Standing together on Chesil Beach in the United Kingdom, Edward (Billy Howle) and Florence (Saoirse Ronan) come to realize that their respective feelings about sex will prevent them from having a happy marriage.
They’re young and in love, but it’s their wedding night and Florence has no interest in intercourse with Edward. Earlier, over supper, they had their first marital argument over it, followed by some awkward humping, premature ejaculation and anger from both sides. Now they’re on the stone-covered beach coming to grips with a reality that, in 1962, probably should’ve been discussed before marriage.
It’s not good to bottle things up, which is probably good advice for On Chesil Beach, written by Ian McEwan (reuniting with Ronan, who starred in an earlier adaptation of his novel Atonement) and directed by Dominic Cooke.
Edward and Florence start the movie in their honeymoon suite chatting, building up to the moment of consummation. As they talk, the movie flashes back to moments throughout their storybook courtship. Edward is lower-class, Florence is upper. Edward’s mother has brain damage and requires care; Florence’s mother simply expects her daughter to be high-class. The pair bond over their stresses and simply having someone else who understands them and cares for them. It’s pleasant viewing — well, mostly, because the movie takes its time to get to the dark parts, at which point it explodes in a quick burst and then … fizzles.
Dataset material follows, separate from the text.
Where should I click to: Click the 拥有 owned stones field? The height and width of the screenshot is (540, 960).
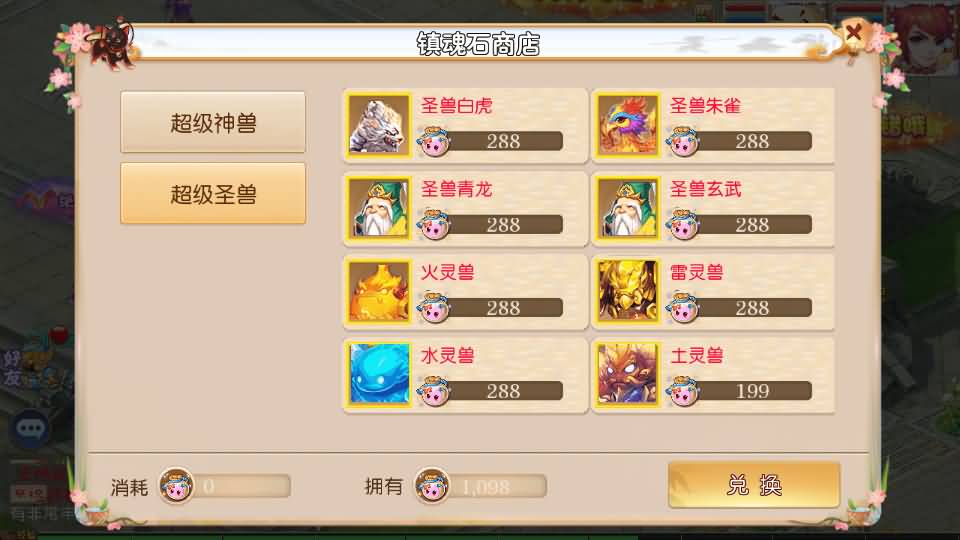(497, 487)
Advertisements for On Chesil Beach have aired in arthouses for a few weeks and they play up the central conflict of the movie: Florence’s disinterest in intercourse. It’s safe to say her refusal to engage with Edward, his reaction and the fallout are really the central conflict of the movie. The two lead actors are so good it’s a wonder they didn’t just make the whole movie a two-set affair: the bedroom and the beach. The background about their relationship is sweet enough but somewhat irrelevant to the most interesting question, which is how their marriage will work with or without a sexual element, and just what sex means to each of them. As popular culture explores the infinite number of possible sexual orientations, On Chesil Beach promises to potentially deal with asexuality or, at the very least, the fairly common negotiations within a marriage of two people with differing appetites for sex. But it doesn’t quite get there.
The narrative is ultimately concerned with Edward, his “plight” and the attendant lesson, but he’s the less interesting character here — to the point in which sexual molestation is implied in Florence’s history as the reason she is nervous about sex. While the movie’s overall story is about the importance of listening to your loved ones — combined with the problem of a sexually repressive culture that creates an environment where women lack a language for being honest about their bodies, experiences and traumas — this note still felt false to me. In a way, it “excuses” Florence’s refusal of Eddie.
“Why aren’t the pretty people fucking him? He’s such a nice boy,” someone might ask, and instead of saying “Maybe the pretty woman just isn’t interested, is nervous or wasn’t taught,” I guess it’s easier for the story to boil it down to, “Well, she would, but her gross dad touched her and made her not want nice old Edward.”
Had the movie kept itself contained to 1962 and doubled-down on its message about the sexual inequalities and inequities of the era, it might have developed its ideas better, but all of this is exacerbated by the fact that the coda — which follows Edward from 1962 to 1975 and then to 2007 — wraps up the story in such a way that he comes to terms with the love he felt for her, and the fact that ultimately they could have possibly worked out their issues if he’d just been more patient. That’s not a bad lesson for men to learn generally, and maybe the most important one (listen to your partner), but the movie also depicts Florence’s future, indirectly, with such remove that there’s no question she dealt with her trauma (or repressed it … see, we don’t know) and built a life without him in which he wishes he could have taken part. That he wishes. Her story still ultimately serves Edward. The ending is boneheaded.
Ronan and Howe are great in their roles when they have a chance to spar, flirt and emote together. It’s a romantic movie where young love develops and dies in a way that feels natural between the two of them. Once again, if the movie was an intimate movie between the two without all the flashbacks, flash-forwards and implied abuse that feels like a shortcut rather than a character development, it would be a strong period drama about doomed romance. Instead, On Chisel Beach is destined to be a movie watched by fans of the lead actors or perhaps Ian McEwan’s novels or screenplays as a checkmark on a list.